Der Senat entscheidet über die von der Antragstellerin beantragte Vollstreckbarerklärung des Schiedsspruchs nach seinem Ermessen gemäß § 1063 Abs. 1 ZPO im Beschlussverfahren ohne mündliche Verhandlung. Eine mündliche Verhandlung ist nicht obligatorisch nach § 1063 Abs. 2 ZPO anzuordnen, da nach der vorstehenden Würdigung des Senats Aufhebungsgründe nach § 1059 Abs. 2 ZPO nicht in Betracht kommen.

Es bedarf keiner gesonderten Entscheidung über den von der Antragsgegnerin im vorliegenden Verfahren gestellten Antrag auf Aufhebung des Schiedsspruchs. Es handelt sich bei dem Antrag im Rahmen des von der Antragstellerin eingeleiteten Vollstreckbarerklärungsverfahrens lediglich um einen im Rahmen der Antragserwiderung sinngemäß auf Ablehnung des Antrags auf Vollstreckbarerklärung unter Aufhebung des Schiedsspruchs gerichteten Gegenantrag (vgl. dazu: BGH, Beschluss v. 15.07.1999, III ZB 21/98, Rn. 7, zit. nach juris), dem nur im Falle einer Rücknahme des Vollstreckbarerklärungsantrags eine selbständige Bedeutung als Aufhebungsantrag im Sinne des § 1059 ZPO zukommen könnte, während im Übrigen neben einem Antrag auf Vollstreckbarerklärung für einen Aufhebungsantrag kein Rechtsschutzbedürfnis besteht (vgl. Zöller/Geimer, a.a.O., § 1059 Rn. 22).

Die Nebenentscheidungen folgen aus den §§ 91 Abs. 1, 1064 Abs. 2 ZPO.

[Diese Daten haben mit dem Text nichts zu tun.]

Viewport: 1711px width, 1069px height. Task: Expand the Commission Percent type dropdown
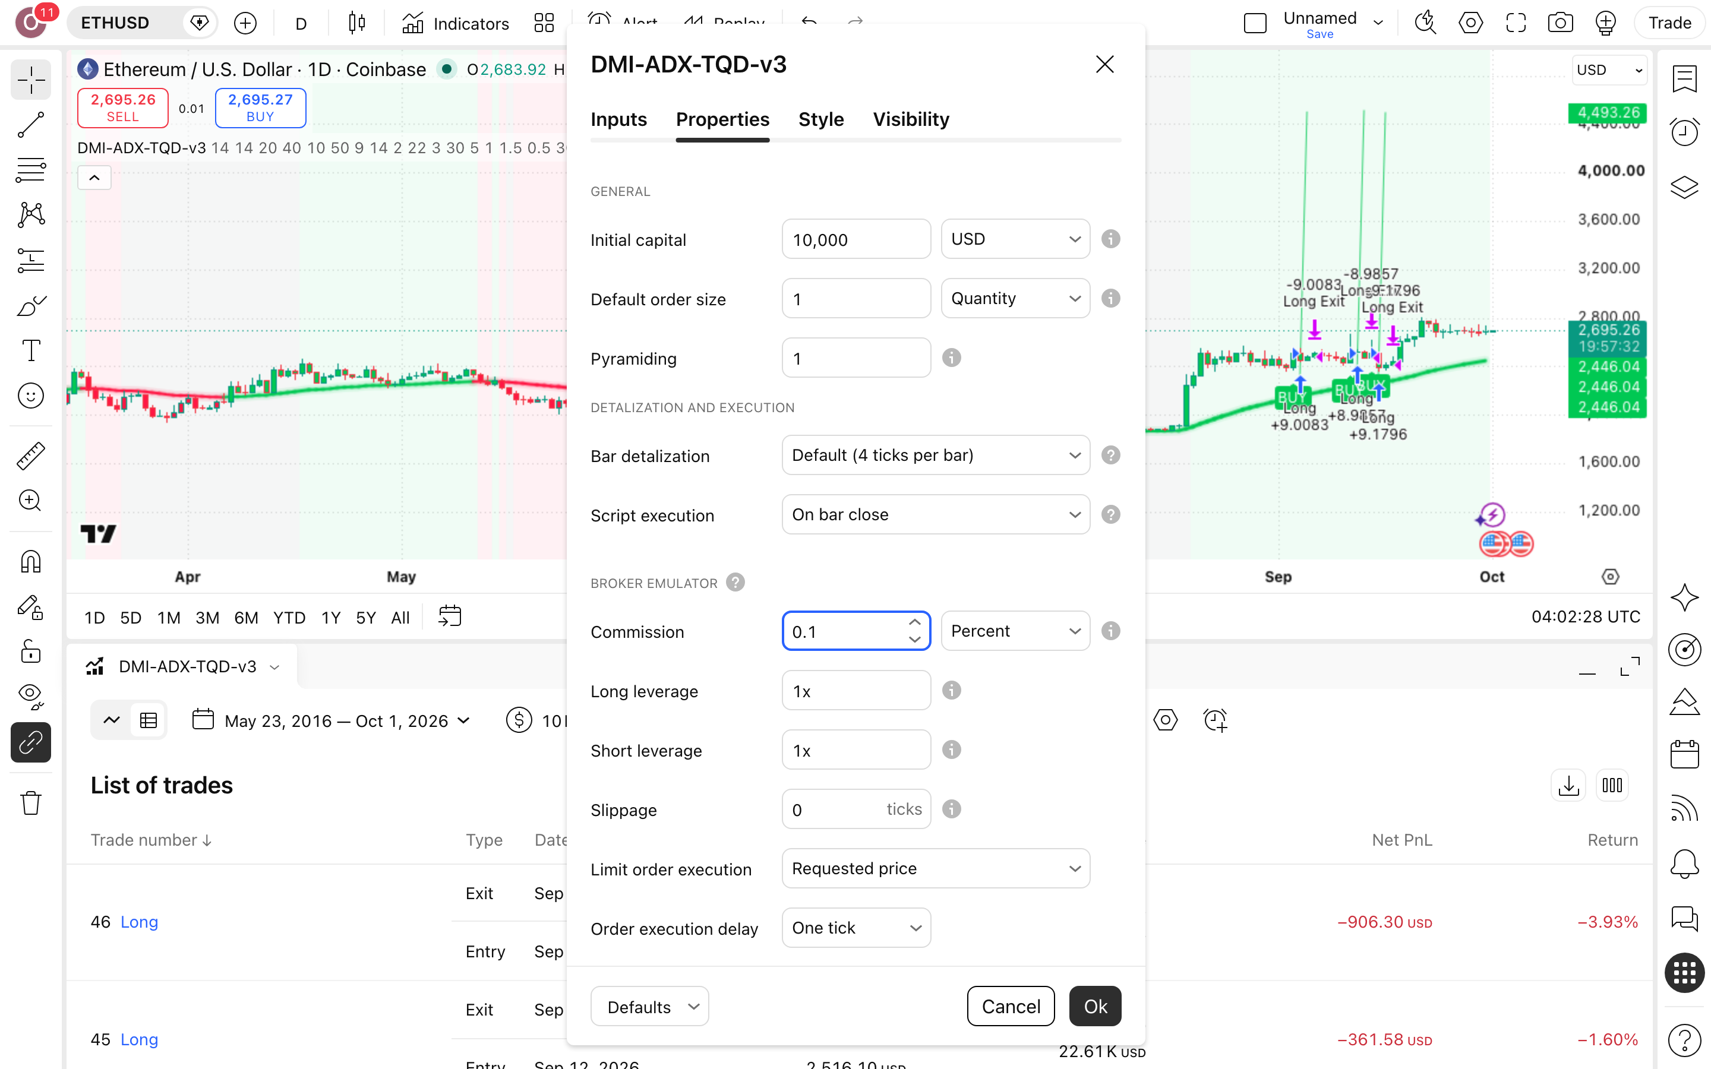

Die Festsetzung des Gegenstandswertes beruht auf § 3 ZPO und berücksichtigt gemäß der ständigen Rechtsprechung des Senats den Hauptsachewert des Schiedsspruchs ohne Zinsen und Kosten. Dabei ist in Bezug auf den Ausspruch zu 5. betreffend die negative Feststellungsklage der volle Wert des aberkannten Schadensersatzanspruchs in Ansatz gebracht (vgl. Zöller/Herget, a.a.O., § 3 Rn. 16.76 m.w.N.).